Anthropic's $20m bet on AI regulation pits it against OpenAI

Anthropic is putting $20M behind a group backing state AI rules, breaking with OpenAI's centralizing push. Expect a patchwork of laws that will hit procurement and timelines.

Categorized in: AI News General Government
Published on: Feb 13, 2026
Anthropic's $20m bet on AI regulation pits it against OpenAI

Anthropic commits $20m to political group backing state-level AI regulation

Anthropic will put $20 million behind Public First Action, a US political group supporting candidates who favor state authority to regulate AI. The move puts the company at odds with OpenAI's stance for less stringent, more centralized approaches.

Public First Action opposes federal efforts to preempt state AI laws, including a December executive order issued by Donald Trump. One of its endorsed candidates is Republican Marsha Blackburn, now running for governor in Tennessee, who pushed back against a congressional attempt to bar states from setting their own AI rules.

"The companies building AI have a responsibility to help ensure the technology serves the public good, not just their own interests," Anthropic said in a statement.

Why this matters for government professionals

This donation signals an intensifying policy split: state-level experimentation versus federal preemption. For agencies, that split will influence procurement terms, compliance timelines, and how fast new safeguards land in operations.

Public First Action was launched by two former members of Congress and serves as a counterweight to Leading the Future, a group generally opposed to strict AI rules. Leading the Future is backed by OpenAI president Greg Brockman and investor Marc Andreessen; Andreessen's firm, A16Z, is an OpenAI investor. The group has raised $125 million since August 2025, according to a spokesperson.

Expect more funding to shape AI policy in the midterms. Several states have already passed, or are considering, AI bills-meaning your agency could face divergent requirements across jurisdictions.

Key takeaways for agencies and public-sector teams

  • Prepare for a patchwork: If federal preemption stalls, state rules will continue to drive requirements on transparency, testing, data governance, and model accountability.
  • Update procurement: Add clear RFP clauses on model provenance, risk controls, audit logs, and incident reporting. Require vendors to disclose fine-tuning data sources and eval results where possible.
  • Strengthen oversight: Stand up or expand an AI review board to assess high-risk use cases, bias testing, and red-teaming evidence before deployment.
  • Budget for compliance: Allocate funds for monitoring tools, third-party assessments, and legal review to keep pace with new state laws.
  • Coordinate early: Align with state CIO/CISO offices and attorneys general to avoid conflicts between federal guidance and state mandates.

What to watch next

  • Campaign finance disclosures: Track who is funding which positions on preemption and safety standards.
  • State legislative sessions: Timing of AI bills will dictate agency implementation windows and vendor obligations.
  • Litigation risk: Expect challenges over federal preemption and constitutional questions around state AI oversight.
  • Industry commitments: Watch for voluntary standards-or retreat from them-as funding lines harden.

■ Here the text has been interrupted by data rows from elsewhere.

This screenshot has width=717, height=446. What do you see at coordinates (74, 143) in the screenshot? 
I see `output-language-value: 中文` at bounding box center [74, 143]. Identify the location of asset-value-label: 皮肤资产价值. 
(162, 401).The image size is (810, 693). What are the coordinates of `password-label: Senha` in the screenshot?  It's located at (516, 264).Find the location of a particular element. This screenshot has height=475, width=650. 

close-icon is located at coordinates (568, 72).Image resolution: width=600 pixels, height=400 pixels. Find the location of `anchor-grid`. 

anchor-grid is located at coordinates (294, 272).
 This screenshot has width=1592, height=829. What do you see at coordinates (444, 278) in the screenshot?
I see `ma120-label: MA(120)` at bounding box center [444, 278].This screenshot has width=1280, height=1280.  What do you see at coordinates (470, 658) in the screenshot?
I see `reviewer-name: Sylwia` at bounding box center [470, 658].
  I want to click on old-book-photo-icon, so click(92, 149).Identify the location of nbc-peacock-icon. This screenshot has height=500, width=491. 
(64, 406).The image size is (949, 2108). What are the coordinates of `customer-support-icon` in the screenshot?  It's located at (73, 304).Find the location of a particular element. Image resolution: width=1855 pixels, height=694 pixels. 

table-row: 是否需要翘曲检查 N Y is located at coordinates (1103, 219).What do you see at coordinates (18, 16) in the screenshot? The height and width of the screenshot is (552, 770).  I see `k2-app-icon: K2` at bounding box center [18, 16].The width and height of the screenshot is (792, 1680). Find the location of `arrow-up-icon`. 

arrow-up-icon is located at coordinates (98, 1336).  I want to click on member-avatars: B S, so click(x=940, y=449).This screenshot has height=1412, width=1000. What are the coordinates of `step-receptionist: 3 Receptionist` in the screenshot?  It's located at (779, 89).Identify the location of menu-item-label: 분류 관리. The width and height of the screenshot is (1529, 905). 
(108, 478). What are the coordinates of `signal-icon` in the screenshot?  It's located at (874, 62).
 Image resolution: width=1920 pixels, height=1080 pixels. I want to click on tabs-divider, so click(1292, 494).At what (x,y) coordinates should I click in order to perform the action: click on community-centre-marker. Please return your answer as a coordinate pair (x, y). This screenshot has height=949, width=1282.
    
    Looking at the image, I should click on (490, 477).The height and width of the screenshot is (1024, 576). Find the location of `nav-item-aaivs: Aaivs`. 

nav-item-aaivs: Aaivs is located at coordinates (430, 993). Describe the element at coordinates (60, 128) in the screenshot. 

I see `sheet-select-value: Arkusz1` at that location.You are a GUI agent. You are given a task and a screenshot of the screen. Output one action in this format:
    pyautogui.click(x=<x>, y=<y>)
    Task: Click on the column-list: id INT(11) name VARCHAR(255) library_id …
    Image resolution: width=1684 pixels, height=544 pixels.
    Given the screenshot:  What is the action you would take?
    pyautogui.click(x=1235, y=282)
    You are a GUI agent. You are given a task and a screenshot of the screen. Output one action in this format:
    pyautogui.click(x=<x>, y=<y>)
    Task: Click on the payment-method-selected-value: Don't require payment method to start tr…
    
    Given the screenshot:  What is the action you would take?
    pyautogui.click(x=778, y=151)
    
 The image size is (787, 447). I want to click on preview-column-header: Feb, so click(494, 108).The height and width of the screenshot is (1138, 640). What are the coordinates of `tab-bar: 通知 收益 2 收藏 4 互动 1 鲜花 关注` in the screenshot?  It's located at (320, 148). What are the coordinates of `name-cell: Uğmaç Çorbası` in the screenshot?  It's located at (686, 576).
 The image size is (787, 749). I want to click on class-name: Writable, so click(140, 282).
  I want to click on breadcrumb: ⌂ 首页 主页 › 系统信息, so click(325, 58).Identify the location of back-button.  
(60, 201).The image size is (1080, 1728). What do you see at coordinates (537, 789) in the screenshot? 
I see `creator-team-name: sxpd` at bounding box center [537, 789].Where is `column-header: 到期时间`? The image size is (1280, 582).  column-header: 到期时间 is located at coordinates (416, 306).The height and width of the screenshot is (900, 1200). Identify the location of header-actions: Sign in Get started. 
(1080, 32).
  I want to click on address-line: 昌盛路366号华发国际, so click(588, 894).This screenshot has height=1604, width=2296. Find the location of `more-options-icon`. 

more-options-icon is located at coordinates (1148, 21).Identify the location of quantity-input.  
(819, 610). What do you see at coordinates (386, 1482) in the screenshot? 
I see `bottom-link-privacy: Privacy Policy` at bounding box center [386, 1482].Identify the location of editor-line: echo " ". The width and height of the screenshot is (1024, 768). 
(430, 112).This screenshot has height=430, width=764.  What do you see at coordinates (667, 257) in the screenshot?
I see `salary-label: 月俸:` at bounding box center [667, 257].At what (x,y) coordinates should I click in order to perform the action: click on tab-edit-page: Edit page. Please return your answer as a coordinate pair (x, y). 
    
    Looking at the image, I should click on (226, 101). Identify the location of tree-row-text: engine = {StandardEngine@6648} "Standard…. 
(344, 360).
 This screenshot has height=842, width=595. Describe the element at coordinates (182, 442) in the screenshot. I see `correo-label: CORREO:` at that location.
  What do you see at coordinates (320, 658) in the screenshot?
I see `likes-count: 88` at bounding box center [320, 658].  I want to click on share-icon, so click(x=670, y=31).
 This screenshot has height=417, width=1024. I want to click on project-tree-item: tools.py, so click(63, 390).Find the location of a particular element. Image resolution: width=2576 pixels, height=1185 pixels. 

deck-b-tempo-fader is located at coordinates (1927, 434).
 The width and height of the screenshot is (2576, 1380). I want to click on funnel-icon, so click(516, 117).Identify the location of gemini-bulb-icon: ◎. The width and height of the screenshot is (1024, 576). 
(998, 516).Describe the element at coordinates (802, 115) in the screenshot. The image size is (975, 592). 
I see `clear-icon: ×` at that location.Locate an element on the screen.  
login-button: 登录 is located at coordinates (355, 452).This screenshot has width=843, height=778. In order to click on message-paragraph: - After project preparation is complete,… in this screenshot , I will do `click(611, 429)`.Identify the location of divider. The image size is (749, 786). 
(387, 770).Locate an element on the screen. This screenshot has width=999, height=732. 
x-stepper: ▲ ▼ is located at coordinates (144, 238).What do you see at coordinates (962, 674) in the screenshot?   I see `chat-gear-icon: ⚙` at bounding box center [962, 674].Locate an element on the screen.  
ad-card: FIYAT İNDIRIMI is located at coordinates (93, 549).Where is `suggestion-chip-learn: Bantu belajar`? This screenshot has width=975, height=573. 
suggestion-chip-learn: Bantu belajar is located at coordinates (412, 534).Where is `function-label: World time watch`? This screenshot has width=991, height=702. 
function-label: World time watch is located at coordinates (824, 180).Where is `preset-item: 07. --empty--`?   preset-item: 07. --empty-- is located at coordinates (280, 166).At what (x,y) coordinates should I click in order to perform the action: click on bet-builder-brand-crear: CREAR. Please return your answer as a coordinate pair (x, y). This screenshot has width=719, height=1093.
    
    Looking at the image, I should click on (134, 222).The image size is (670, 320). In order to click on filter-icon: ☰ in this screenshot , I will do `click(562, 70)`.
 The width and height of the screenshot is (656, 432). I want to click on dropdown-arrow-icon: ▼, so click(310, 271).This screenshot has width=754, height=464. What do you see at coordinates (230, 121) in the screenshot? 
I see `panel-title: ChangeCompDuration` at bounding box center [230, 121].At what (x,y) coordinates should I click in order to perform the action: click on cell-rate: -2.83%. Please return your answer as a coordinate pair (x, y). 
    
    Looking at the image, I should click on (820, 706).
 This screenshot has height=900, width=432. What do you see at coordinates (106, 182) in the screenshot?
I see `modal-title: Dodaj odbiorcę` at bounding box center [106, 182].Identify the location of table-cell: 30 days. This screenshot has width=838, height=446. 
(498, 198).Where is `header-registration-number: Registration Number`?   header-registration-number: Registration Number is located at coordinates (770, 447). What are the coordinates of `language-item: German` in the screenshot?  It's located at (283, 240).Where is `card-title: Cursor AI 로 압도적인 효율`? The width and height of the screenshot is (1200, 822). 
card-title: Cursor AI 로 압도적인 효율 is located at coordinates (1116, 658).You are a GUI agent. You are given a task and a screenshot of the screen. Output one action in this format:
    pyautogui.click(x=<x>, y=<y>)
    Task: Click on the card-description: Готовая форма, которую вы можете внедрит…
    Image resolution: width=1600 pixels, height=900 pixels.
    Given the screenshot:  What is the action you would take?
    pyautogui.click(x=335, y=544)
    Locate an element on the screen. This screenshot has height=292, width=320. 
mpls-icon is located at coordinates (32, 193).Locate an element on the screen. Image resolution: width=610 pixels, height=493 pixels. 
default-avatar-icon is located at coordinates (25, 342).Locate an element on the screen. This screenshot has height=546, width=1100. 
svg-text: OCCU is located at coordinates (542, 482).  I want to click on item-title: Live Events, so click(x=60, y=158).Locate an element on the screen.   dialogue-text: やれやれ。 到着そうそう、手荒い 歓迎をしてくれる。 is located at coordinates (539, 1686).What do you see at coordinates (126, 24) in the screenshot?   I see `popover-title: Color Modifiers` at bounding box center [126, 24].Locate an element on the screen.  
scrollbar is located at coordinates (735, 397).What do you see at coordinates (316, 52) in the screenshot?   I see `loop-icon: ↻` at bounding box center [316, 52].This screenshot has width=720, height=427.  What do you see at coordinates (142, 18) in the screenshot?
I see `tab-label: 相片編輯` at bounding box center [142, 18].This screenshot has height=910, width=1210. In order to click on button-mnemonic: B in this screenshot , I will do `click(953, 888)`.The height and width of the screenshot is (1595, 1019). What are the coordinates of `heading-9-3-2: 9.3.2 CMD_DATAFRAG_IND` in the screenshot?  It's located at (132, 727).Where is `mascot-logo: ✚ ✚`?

Action checklist (near-term)

  • Inventory AI systems, pilots, and vendor tools touching citizens, benefits, eligibility, law enforcement, and critical infrastructure.
  • Map each system to current and proposed state requirements; flag gaps for remediation.
  • Insert "regulatory change" clauses into contracts to shift costs or timelines when laws update.
  • Launch training for program managers and procurement staff on AI risk, evals, and vendor due diligence.

Context and resources

Bottom line

Anthropic's $20 million bet on state-led AI oversight raises the odds of divergent rules-and faster-moving requirements-for public agencies. Build capacity now, tighten procurement language, and keep a close eye on statehouses and court dockets.